For about 10 years I had a large Alaska map in my office and had inmates put their initials on where they called home. It became very striking that Alaskan residents live by water. It was all around the coast lines or along major rivers. The interior of Alaska has a very low population except when a major river runs through it. Survival depended on fish and hunting. Rivers allowed easier access. Alaska lives in Anchorage, Juneau, Seward, Nome, Barrow- all on the coast. Fairbanks is in the interior,but has a major river.

Malcolm said...

Dave, I think people in mountainous areas live by rivers because there are often relatively flat floodplains adjacent to them. Easy to build shelters and especially easy to build roads and railroads.

Mike Steely, ironically, Denver (and others?) have been piping Colorado River water eastward, UNDER the Rockies, in order to keep overpopulating themselves.

If I were more interested in supplying dried out areas than concerned about overpopulation, I’d be working to take water from right near the mouths of some Oregon rivers, right before it mixes with saltwater, and sending it south to supply the socal water pigs.

DW Norris said...

The Oglala Aquifer is drying up.

Ed Cooper said...

As I'd the Aquifer under The Columbia Plateau, because if unregulated pumping and ever deeper wells, just like the Oglala.

Malcolm said...

Not so fast (chuckle), DW! Some locations show it getting better, I wrote a thesis on the Oglala in 1966. The data showed it going dry below the Texas Caprock country in 50 years, on average. My geology prof will probably change my grade from A to F!

Ed Cooper said...

Some years ago a Congressperson I believe from SoCal floated the half baked idea of selling Columbia River water to SoCal before "it went to waste" in the Ocean. Even decades ago they were absolutely clueless as to how the Earth works, and the symbiotic relation ship between hairless apes and the Mother.

Malcolm said...

Hey, Ed, I’m half baked, too. I’d suggest that, since most sizable rivers flowing into the pacific could put unwanted water (floodwaters, and excess irrigation water from dams), it isn’t so terrible to use it before it mixes with saltwater. Most these rivers are discharging water that wouldn’t be there had it not been stored in dammed reservoirs during winter flows.

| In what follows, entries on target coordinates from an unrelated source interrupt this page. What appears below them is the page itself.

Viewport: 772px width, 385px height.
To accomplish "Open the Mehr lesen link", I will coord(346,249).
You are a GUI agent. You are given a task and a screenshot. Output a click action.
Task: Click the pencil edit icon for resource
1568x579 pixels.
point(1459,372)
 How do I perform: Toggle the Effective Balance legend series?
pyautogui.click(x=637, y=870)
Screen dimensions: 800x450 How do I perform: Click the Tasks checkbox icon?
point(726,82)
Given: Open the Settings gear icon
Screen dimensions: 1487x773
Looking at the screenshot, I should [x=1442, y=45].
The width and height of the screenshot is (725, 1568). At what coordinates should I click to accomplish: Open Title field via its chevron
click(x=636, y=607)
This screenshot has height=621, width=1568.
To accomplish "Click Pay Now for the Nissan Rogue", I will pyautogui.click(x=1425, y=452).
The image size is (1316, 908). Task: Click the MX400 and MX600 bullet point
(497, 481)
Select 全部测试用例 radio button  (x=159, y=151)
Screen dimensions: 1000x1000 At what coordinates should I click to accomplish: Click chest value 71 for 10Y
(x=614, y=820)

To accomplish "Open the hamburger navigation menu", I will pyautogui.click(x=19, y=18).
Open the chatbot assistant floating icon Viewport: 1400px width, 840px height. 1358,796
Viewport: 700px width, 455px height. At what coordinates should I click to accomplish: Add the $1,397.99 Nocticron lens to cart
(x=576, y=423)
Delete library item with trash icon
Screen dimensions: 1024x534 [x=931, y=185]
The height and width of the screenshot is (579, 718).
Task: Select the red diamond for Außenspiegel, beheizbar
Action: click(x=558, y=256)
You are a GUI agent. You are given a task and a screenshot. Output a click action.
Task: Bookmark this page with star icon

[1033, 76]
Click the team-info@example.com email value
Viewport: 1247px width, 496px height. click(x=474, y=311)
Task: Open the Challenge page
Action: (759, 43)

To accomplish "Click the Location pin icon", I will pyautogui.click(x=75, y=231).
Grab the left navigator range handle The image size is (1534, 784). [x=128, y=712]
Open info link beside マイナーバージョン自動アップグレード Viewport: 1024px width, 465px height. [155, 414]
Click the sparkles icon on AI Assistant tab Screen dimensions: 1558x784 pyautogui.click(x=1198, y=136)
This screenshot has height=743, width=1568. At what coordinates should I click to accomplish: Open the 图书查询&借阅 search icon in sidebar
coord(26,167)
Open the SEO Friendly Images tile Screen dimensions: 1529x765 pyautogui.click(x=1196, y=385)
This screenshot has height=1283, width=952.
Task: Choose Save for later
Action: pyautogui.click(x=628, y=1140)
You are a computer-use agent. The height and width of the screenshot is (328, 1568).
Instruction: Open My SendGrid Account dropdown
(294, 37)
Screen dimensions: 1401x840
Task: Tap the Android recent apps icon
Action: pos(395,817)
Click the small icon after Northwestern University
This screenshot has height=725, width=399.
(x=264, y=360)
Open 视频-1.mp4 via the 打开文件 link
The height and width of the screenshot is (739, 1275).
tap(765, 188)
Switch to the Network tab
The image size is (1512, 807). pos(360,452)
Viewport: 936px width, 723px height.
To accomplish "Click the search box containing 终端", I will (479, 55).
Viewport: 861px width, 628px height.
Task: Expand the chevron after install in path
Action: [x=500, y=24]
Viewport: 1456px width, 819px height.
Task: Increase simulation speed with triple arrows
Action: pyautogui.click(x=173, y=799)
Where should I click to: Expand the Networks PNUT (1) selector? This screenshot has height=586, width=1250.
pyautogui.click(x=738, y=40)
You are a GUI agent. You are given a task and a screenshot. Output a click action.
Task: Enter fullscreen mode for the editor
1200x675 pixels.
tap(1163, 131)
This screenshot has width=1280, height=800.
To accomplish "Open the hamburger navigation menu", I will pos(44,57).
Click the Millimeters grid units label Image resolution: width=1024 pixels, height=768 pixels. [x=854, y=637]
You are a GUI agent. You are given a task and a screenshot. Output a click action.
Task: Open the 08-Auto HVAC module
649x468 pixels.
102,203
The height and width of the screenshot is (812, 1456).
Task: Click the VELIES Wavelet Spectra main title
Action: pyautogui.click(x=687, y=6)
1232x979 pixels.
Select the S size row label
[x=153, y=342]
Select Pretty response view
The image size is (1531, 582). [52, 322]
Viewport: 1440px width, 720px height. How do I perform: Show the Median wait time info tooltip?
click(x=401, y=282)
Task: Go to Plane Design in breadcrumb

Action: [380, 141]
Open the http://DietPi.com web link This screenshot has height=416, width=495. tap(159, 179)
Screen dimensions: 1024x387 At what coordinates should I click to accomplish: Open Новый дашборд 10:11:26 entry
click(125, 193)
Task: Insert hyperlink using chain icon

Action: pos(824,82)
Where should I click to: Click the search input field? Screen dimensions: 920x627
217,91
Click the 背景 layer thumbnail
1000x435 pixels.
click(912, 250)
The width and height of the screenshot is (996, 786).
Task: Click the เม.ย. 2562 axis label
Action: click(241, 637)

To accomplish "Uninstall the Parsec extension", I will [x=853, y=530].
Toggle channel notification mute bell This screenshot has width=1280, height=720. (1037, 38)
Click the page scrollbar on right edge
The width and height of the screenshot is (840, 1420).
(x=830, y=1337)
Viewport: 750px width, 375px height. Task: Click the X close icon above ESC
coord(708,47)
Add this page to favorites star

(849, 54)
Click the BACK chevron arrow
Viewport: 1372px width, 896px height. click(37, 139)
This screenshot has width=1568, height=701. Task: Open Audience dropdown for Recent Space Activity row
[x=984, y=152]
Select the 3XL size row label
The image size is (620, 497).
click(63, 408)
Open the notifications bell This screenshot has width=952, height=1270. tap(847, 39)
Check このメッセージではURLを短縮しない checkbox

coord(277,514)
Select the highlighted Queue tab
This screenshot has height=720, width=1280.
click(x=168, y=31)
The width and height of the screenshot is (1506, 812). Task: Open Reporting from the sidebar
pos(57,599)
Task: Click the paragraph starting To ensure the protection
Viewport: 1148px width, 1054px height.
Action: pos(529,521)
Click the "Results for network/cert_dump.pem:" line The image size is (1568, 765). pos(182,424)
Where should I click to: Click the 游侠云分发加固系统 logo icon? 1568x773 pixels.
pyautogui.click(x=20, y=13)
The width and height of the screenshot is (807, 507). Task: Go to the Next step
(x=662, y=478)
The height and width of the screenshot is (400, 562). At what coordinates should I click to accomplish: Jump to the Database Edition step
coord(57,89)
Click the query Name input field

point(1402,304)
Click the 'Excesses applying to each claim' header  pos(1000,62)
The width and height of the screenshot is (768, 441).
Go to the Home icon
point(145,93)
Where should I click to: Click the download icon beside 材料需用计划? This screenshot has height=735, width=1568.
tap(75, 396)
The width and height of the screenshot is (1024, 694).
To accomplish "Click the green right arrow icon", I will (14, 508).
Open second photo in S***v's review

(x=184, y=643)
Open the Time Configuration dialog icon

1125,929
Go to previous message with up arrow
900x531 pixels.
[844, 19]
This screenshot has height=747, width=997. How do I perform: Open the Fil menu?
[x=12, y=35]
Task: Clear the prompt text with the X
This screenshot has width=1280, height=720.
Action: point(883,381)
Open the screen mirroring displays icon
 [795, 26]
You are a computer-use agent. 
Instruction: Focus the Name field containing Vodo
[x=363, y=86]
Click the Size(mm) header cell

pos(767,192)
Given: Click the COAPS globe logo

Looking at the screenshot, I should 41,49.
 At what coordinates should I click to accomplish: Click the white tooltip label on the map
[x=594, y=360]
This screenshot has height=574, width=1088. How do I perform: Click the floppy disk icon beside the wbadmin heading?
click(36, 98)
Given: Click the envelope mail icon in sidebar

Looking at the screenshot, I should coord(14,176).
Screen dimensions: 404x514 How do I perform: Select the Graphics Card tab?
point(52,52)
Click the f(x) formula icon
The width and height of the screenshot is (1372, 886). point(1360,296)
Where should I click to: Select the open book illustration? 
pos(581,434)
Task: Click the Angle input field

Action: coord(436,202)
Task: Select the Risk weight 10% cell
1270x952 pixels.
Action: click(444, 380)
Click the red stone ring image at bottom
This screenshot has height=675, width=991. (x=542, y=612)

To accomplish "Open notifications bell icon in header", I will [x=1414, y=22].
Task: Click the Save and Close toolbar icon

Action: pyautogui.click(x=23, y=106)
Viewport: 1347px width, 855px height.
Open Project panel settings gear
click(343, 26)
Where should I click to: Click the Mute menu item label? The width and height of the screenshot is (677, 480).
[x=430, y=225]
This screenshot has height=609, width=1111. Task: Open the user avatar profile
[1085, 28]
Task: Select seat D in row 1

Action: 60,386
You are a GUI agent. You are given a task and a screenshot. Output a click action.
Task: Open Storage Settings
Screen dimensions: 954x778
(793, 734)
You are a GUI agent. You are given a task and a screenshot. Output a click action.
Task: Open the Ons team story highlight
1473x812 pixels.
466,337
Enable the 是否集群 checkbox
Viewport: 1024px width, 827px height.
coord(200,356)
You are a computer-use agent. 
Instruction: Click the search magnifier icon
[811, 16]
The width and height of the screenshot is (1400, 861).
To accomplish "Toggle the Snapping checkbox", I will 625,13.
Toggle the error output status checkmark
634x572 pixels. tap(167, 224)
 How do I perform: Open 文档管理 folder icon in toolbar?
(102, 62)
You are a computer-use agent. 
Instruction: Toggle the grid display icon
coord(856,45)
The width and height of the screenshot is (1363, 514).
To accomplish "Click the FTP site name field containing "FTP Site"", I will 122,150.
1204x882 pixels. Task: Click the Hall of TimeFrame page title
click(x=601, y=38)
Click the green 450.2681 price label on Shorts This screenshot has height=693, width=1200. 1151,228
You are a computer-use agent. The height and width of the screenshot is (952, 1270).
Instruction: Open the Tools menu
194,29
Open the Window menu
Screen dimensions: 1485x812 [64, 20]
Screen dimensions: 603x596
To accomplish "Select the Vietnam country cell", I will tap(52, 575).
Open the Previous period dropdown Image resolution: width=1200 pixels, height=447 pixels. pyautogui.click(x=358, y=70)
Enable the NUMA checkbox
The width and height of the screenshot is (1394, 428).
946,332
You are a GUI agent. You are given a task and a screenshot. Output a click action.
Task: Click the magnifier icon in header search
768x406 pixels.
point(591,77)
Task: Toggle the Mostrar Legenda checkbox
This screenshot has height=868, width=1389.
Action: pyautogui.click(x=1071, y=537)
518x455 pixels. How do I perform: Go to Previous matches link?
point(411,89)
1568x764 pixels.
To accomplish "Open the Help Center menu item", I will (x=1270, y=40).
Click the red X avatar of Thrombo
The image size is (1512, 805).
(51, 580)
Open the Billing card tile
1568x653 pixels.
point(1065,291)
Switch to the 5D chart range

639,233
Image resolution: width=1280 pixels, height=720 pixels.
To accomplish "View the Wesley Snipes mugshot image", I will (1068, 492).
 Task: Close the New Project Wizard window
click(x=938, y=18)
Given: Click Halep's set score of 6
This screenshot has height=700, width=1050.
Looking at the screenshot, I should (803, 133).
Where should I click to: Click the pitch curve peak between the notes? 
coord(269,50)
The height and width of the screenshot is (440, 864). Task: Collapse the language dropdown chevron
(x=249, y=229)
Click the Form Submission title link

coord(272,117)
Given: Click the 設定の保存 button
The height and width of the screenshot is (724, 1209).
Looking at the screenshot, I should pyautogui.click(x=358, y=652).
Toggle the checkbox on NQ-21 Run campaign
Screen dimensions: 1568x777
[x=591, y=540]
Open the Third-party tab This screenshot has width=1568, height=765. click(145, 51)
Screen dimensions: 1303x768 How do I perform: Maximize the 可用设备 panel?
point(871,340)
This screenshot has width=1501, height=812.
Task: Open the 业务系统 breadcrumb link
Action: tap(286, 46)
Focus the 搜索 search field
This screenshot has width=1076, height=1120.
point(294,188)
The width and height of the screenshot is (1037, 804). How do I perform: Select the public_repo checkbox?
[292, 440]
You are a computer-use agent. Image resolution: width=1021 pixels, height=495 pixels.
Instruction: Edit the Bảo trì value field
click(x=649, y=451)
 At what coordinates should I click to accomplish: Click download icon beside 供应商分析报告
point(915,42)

And Mother and I have seen eye to eye since 1968, when I became an environmentalist, possibly before you were born.

Malcolm said...

And Ed, my inner capitalist dog says that sending water south from Oregon could have two benefits to us. First, californicators could stay in (now adequately watered) California, where most oregonicators want them, and also, we could charge them big bucks, provably enough to eliminate all our school taxes.